Glacier Vault Policies and Vault Locks

Vault is a collection of archives
Each vault has:
- ONE vault access policy
- One vault lock policy
Vault policies are written in JSON
Vault access policies are similar to bucket policies
Vault lock policies are used for regulatory and compliance requirements:
- The policy is immutable, it can never be changed
- Example: forbid to delete an archive if is less than 1 year old
- Example: WORM policy (write once read many times)

Snowball

Physical data transport solution for moving TBs or PBs of data in and out of AWS
Alternative to move data over the network
It is secure, tamper resistant, uses KMS 256 bit encryption
Tracking is done using SNS and text messages.
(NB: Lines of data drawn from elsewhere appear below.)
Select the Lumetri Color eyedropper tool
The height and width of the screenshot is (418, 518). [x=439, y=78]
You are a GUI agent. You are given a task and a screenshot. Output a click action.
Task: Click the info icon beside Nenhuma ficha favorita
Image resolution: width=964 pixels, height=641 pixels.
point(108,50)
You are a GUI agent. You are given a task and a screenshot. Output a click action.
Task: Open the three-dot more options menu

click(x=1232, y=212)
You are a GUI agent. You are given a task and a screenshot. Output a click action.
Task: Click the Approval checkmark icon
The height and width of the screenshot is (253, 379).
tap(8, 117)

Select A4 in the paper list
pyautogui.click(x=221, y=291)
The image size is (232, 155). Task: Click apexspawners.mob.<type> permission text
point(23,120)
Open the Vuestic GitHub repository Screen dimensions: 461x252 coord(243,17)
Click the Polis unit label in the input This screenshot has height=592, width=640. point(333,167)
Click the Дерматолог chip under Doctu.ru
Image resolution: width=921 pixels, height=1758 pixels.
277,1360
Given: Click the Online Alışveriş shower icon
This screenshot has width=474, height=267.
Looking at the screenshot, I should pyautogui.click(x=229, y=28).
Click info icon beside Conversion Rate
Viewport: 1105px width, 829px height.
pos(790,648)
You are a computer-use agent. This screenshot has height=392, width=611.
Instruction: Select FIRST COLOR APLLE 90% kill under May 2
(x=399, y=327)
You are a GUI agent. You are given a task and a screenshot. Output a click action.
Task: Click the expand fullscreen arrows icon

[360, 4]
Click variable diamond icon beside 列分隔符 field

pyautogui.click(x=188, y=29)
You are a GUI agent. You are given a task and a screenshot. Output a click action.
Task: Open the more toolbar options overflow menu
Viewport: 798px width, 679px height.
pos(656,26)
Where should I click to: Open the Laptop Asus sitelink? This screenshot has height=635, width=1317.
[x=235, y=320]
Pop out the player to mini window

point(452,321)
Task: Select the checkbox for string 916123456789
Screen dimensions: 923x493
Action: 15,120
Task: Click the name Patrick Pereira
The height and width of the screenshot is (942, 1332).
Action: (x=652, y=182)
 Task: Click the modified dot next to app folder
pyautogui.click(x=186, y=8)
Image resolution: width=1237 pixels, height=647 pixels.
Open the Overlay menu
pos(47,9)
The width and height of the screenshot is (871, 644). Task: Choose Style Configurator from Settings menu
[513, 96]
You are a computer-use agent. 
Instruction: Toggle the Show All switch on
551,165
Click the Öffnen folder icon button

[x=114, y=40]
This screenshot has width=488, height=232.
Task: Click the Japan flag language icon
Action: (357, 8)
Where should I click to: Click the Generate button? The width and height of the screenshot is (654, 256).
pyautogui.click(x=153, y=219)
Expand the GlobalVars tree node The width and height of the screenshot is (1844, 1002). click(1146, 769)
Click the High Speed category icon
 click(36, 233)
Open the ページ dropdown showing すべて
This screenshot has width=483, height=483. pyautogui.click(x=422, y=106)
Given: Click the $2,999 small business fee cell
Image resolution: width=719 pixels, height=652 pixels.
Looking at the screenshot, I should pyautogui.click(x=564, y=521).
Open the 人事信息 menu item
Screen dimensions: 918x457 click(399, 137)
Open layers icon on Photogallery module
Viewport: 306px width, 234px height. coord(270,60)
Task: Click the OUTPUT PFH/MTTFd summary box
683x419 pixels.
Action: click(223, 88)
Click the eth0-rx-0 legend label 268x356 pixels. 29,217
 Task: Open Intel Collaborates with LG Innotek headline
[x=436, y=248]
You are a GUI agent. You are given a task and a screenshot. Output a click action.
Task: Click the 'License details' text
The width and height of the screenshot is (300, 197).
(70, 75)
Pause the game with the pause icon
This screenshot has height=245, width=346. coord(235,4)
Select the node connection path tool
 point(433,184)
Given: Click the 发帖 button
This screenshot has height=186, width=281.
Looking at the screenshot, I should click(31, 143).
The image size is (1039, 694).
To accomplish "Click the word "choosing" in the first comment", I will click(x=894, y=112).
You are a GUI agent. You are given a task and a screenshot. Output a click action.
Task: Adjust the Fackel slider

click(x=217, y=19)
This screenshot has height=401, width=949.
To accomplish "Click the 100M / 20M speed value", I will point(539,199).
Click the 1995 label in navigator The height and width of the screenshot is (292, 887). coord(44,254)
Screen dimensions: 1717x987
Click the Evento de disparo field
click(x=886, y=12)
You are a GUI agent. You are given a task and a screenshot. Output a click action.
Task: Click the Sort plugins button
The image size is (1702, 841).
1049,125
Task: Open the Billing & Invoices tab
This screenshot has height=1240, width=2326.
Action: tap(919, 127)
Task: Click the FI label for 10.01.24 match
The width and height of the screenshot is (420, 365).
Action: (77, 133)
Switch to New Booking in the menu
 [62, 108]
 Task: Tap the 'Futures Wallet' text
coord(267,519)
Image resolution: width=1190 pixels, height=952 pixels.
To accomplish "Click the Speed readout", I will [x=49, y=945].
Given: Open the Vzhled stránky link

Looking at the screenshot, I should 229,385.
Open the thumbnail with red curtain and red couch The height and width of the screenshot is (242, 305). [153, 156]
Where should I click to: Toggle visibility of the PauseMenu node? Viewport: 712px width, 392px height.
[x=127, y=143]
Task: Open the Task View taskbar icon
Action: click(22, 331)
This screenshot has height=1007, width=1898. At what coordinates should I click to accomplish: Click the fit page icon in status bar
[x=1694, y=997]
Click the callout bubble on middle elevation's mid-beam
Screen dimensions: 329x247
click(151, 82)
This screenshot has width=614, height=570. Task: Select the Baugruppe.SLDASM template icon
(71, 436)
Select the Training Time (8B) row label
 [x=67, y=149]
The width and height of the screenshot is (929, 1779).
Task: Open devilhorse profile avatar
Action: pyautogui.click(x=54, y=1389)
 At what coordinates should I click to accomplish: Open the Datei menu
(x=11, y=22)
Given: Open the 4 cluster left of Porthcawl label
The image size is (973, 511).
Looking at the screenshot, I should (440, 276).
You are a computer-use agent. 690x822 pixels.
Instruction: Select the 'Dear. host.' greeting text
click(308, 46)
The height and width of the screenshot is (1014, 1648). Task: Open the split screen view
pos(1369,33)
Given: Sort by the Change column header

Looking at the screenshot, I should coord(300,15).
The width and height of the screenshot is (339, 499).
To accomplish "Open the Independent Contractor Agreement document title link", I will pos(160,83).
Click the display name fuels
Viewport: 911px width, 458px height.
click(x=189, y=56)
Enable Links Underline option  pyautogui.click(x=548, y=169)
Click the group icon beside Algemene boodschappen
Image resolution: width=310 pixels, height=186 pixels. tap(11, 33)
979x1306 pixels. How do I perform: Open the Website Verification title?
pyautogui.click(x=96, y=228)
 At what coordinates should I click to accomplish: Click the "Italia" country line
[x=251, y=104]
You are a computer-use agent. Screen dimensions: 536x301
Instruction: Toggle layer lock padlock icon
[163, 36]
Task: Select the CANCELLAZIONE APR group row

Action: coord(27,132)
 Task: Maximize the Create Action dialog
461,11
It has an E-ink shipping label
Pay per data transfer job
Use cases: large data cloud migration, DC decommission, disaster recovery
If it takes more than a week to transfer over the network, probably it is a good idea to use Snowball

Snowball Transferring Process

Request a Snowball form AWS console delivery
Install the device on the server
Copy the files over the device using the Snowball client
Ship back the device
Data will be loaded into an S3 bucket
Snowball will be wiped completely

Snowball Edge

Snowball Edge adds computational capability to the device
Provides up to 100TB of storage with either:
- 24 vCPU - storage optimized (100TB storage)
- 52 vCPU and optional GPU - compute optimized (42TB storage HDD, 7.68TB SSD)
Supports a custom EC2 AMI for data processing on the go
Supports custom Lambda Functions
Very useful for data preprocessing
Use cases: data migration, image collation, IoT capture, machine learning

Snowmobile

It is a truck
It can transfer exabytes of data
Each Snowmobile has 100PB of capacity
Better option than Snowball in case we want transfer more than 10PB of data

Snowball into Glacier

Snowball cannot import data into Glacier directly
We have to use S3 first and create an S3 lifecycle policy to transfer data to Glacier

Storage Gateway

It is a bridge between on-premise data and cloud data in S3
Provides 3 types of gateways:
- File Gateway
- Volume Gateway
- Tape Gateway

File Gateway

Configured S3 buckets are accessible using NFS and SMB protocols
Supports S3 standard, IA, One Zone IA
Buckets will be accessed by the file gateway, the file gateway will have its own IAM role
Most recently used data will be cached in the file gateway
File gateway can be mounted in many servers

Volume Gateway

Provides block storage using iSCSI protocol backed by S3
Backed by EBS snapshots which cna help restore on-premise volumes
Cached volumes: low latency access to most recent data
Stored volumes: entire dataset in on premise, scheduled backups to S3

Tape Gateway

Provides backup processes similar to the ones using physical tapes
It is a Virtual Tape Library (VTL) backed by S3 and Glacier
Back up data using existing tape-based processes (and iSCSI interface)
Works with leading backup software vendors

Athena

Serverless service used to perform analytics directly against S3 files
Uses SQL language to query the files
Provides JDBC/ODBC driver
We are charged per query and amount of data scanned
Supports CSV, JSON, ORC, Avro and Parquet. In the backend is using Presto’
Use cases: business intelligence, analytics, reporting, analyze and query VPC Flow Logs, ELB Logs and CloudTrail logs, etc.